Tracing the configuration of the slapstick, destitute Peladita/Peladito and the Pachuca/Pachuco (depicted in flashy zoot suits) from 1928 to 2004, Wild Tongues is an ambitious, extensive examination of social order in Mexican and Chicana/o cultural productions in literature, theater, film, music, and performance art.

From the use of the Peladita and the Peladito as stock characters who criticized various aspects of the Mexican government in the 1920s and 1930s to contemporary performance art by María Elena Gaitán and Dan Guerrero, which yields a feminist and queer-studies interpretation, Rita Urquijo-Ruiz emphasizes the transnational capitalism at play in these comic voices. Her study encompasses both sides of the border, including the use of the Pachuca and the Pachuco as anti-establishment, marginal figures in the United States. The result is a historically grounded, interdisciplinary approach that reimagines the limitations of nation-centered thinking and reading.

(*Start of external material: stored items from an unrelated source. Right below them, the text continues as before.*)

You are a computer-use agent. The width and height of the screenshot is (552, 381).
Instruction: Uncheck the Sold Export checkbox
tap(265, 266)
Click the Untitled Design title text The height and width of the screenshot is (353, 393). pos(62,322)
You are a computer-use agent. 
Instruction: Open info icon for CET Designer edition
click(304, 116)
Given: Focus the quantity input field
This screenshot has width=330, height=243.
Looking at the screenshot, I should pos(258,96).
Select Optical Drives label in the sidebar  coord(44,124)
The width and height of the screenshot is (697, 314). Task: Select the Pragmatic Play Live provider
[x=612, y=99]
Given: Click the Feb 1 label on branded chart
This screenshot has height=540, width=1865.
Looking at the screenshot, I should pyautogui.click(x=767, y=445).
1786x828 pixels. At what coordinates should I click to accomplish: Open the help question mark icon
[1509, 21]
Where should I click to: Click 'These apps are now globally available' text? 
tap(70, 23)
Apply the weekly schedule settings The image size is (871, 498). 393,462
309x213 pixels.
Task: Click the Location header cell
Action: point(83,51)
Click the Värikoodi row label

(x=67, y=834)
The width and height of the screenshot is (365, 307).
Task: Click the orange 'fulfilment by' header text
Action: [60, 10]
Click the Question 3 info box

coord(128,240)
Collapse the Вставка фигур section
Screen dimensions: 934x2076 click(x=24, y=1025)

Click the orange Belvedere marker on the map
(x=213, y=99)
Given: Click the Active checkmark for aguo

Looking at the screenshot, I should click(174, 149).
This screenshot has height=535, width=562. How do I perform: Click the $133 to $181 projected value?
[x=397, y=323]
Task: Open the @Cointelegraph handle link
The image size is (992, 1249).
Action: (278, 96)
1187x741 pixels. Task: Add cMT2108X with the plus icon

Beginning with Daniel Venegas’s 1928 novel, Las aventuras de don Chipote o Cuando los pericos mamen, Rita Urquijo-Ruiz’s Wild Tongues demonstrates early uses of the Peladito to call attention to the brutal physical demands placed on the undocumented Mexican laborer. It explores Teatro de Carpa (tent theater) in-depth as well, bringing to light the experience of Mexican Peladita Amelia Wilhelmy, whose “La Willy” was famous for portraying a cross-dressing male soldier who criticizes the failed Revolution. In numerous other explorations such as these, the political, economic, and social power of creativity continually takes center stage.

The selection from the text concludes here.